---------- SELECTED TEXT
Similar to detach from one alternate repo while keeping others:
gc with the to-be-dropped alternate as a volatile.

Also it gives a simple way to try to repair a repo with missing
objects, if you have some other repositories which might have the
objects: Repack with the other repositories as volatile alternates.

BTW, if a wanted object disappears from the volatile alternate while
fetch is running, fetch should get it from the remote after all.

- Make the distinction between a regular repository and an object
  store that is meant to be used for object sharing stronger.
 
  Perhaps a configuration item core.objectstore = readonly can
  be introduced, and we forbid clone -s from pointing at a
  repository without such a configuration.  We also forbid object
  pruning operations such as gc and repack from being run in
  a repository marked as such.

I hope Michael's append-only/donor is feasible instead.  In which
case safer gc/repack are needed, like you outline:

  It may be necessary to allow some special kind of repacking of
  such a readonly object store, in order to reduce the number
  of packfiles (and get rid of loose object files); it needs to
  be implemented carefully not to lose any object, regardless of
  local reachability.

And it needs to be default behavior in such stores, so users won't
need don't-shoot-myself-in-foot options.

- It might not be a bad idea to have a dedicated new command to
  help users manage alternates (git alternates?); obviously
  this will be one of its subcommand git alternates detach if
  we go that route.

git object-store subcommand  -- manage alternates  object stores?

- Or just an entry in the documentation is sufficient?

Better doc would be useful anyway, and this command gives a place to
put it:-)  I had no idea alternates were intended to be read-only,
but that does explain some seeming defects I'd wondered about.

  - When you have two or more repositories that do not share objects,
you may want to rearrange things so that they share their objects
from a single common object store.
--------------------
---------- PROVIDED MATERIAL
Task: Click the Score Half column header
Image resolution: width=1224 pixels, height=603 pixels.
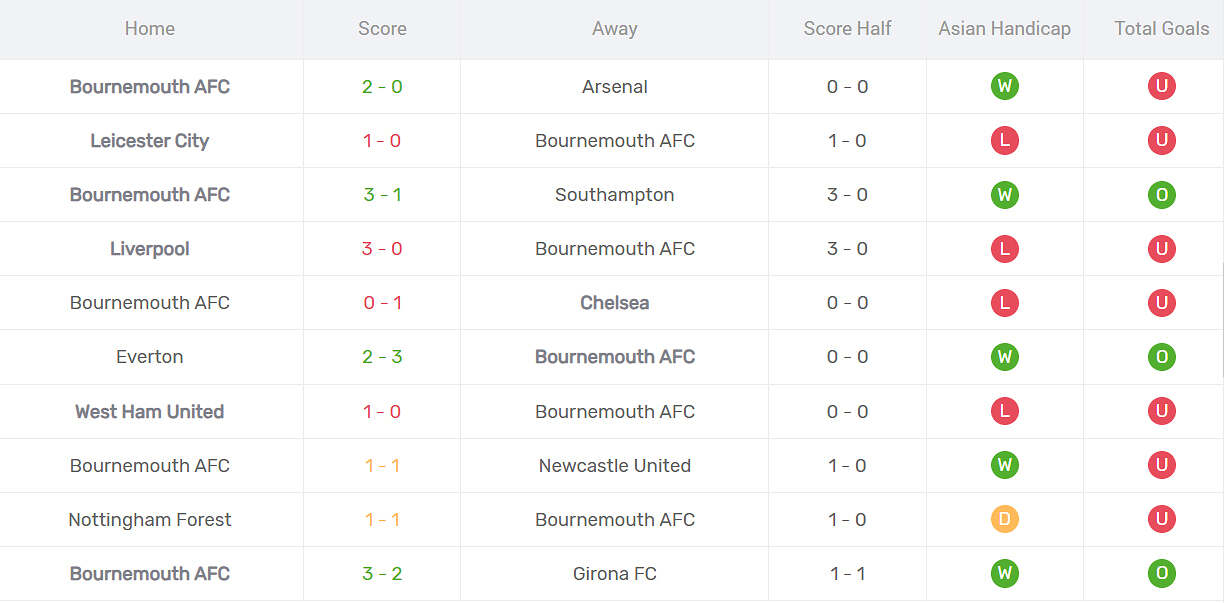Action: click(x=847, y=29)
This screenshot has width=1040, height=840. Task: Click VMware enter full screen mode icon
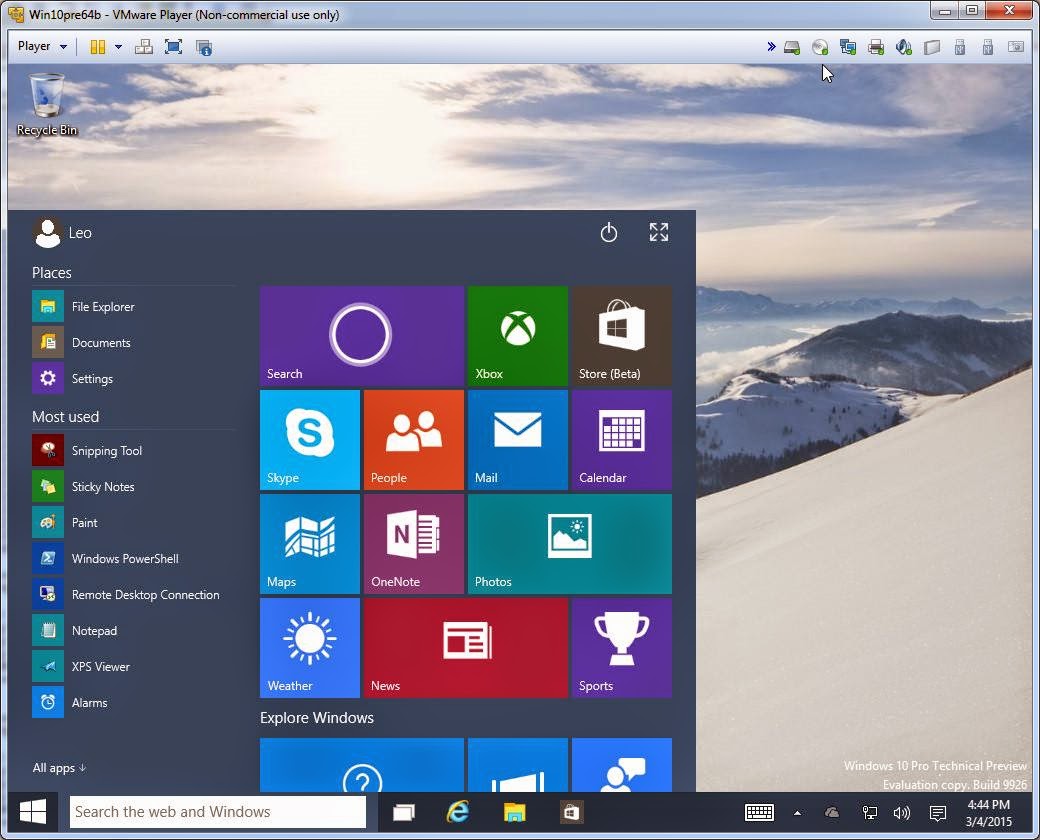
--------------------
---------- PROVIDED MATERIAL
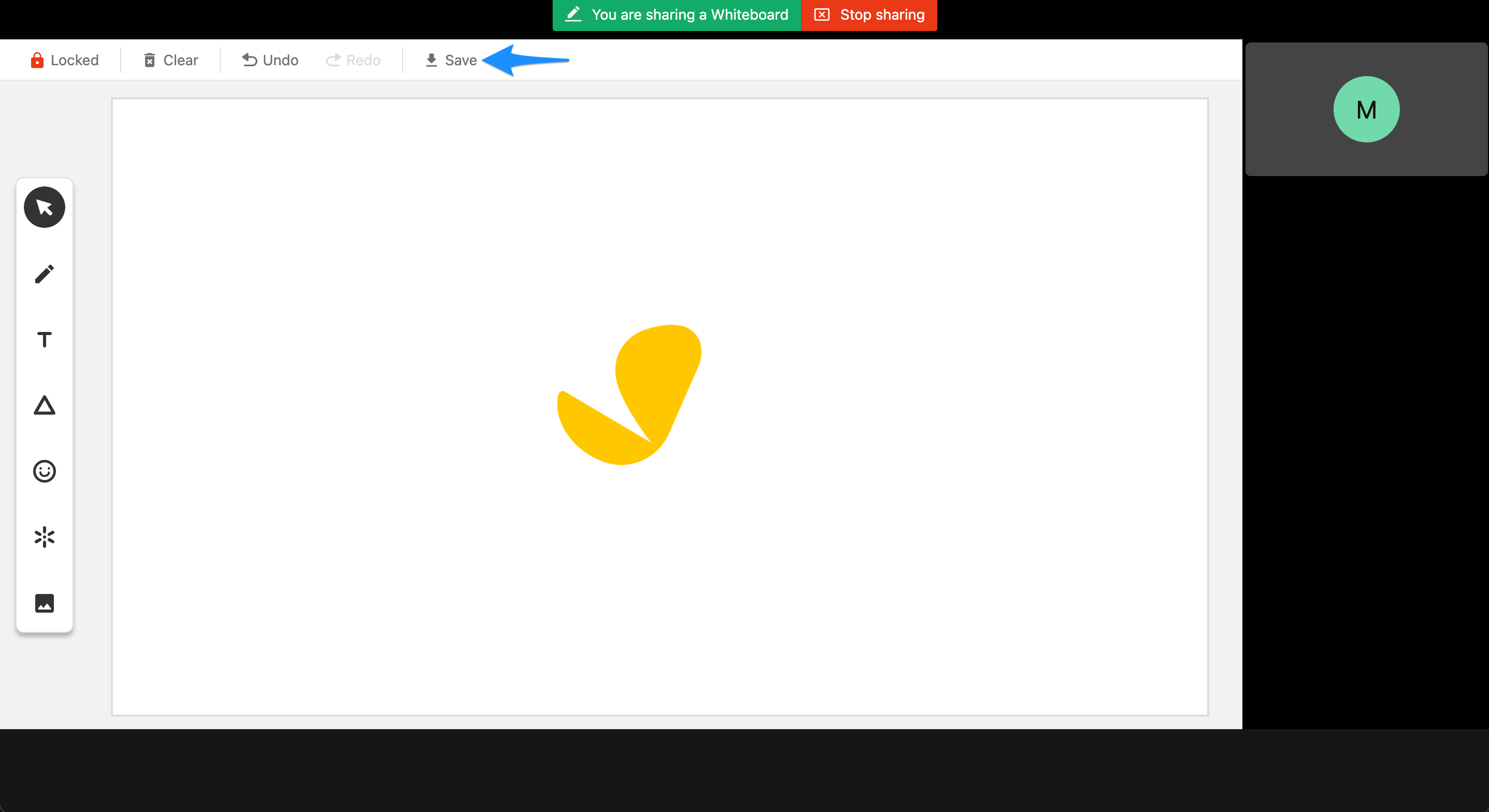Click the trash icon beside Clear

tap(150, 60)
--------------------
---------- PROVIDED MATERIAL
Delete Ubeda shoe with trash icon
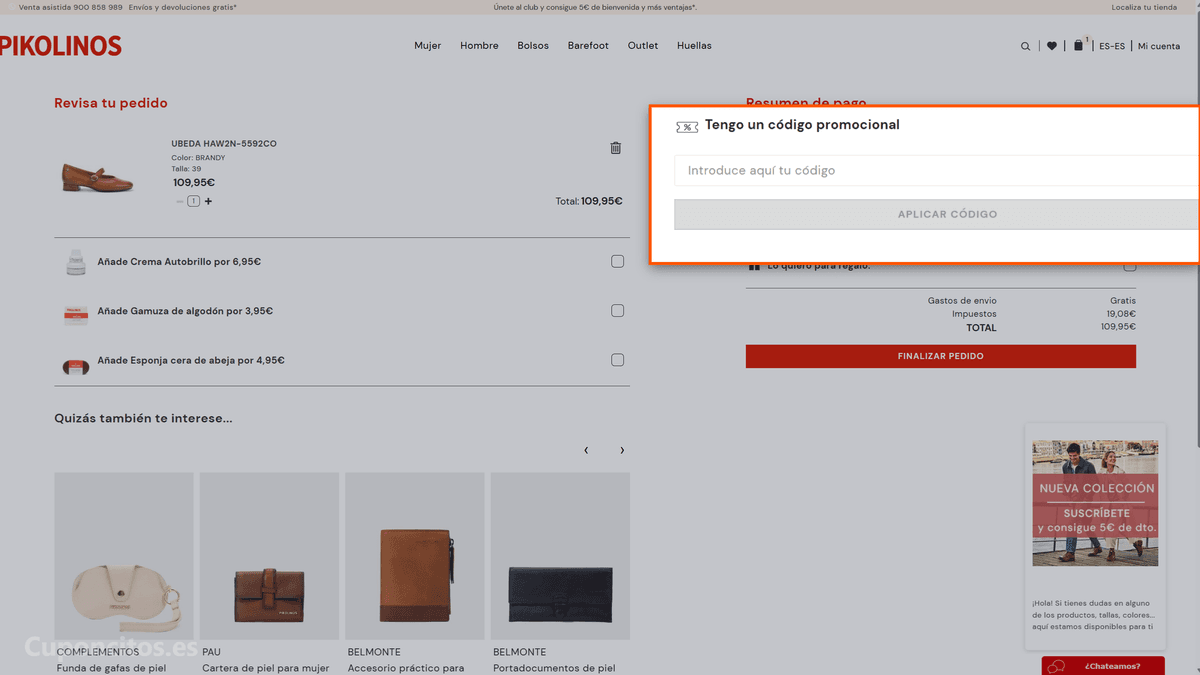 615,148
--------------------
=== DIRECTIVES ===
a - Answer these questions from the git alternates excerpt:
(i) What configuration item is suggested for marking an object store meant for sharing?
(ii) Which operations would be forbidden in a repository marked that way?
(iii) If a wanted object disappears from the volatile alternate while fetch is running, where should fetch get it?
b - Write the next part of the git alternates excerpt, picking up after its last sentence.
You can set the entries aside; they play no part here.

=== REPLIES ===
a -
(i) core.objectstore = readonly
(ii) Object pruning operations such as gc and repack
(iii) From the remote

b -
There is no direct UI to do this, as far as I know.  You can
obviously create a new bare repository, push there from all
of these repositories, and then borrow from there, e.g.

   git --bare init shared.git 
   for r in a.git b.git c.git ...
 do
   (
   cd $r 
   git push ../shared.git refs/*:refs/remotes/$r/* 
   echo ../../../shared.git/objects .git/objects/info/alternates
   )
   done
 
And then repack shared.git once.

...and finally gc the other repositories.

The refs/remotes/$r/ namespace becomes misleading if the user renames
or copies the corresponding Git repository, and then cleverly does
something to the shared repo and the repo (if any) in directory $r.

I suggest refs/remotes/$unique_number/ and note $unique_number
somewhere in the borrowing repo.  If someone insists on being clever,
this may force them to read up on what they're doing first.

Or store no refs, since the shared repo shouldn't lose objects anyway.

If we're sure objects won't be lost: Create a proper remote with the
shared repo.  That way the user can push into it once in a while, and
he can configure just which refs should be shared.

 
Some ideas:
 
- (obvious: give a canned command to do the above, perhaps then
  set the core.objectstore=readonly in the resuting shared.git)

That's getting closer to 'bzr init-repository': One dir with the
shared repo and all borrowing repositories.  A simple model which Git
can track and the user need not think further about.

This way, git clone/init of a new repo in this dir can learn to notice
and use the shared repo.

We can also have a command (git object-store?) to maintain the
repository collection, since Git knows where to find them all:
Push from all repos into the shared repo, gc all repos, even prune
unused objects from the shared repo - after imlementing sufficient
paranoia.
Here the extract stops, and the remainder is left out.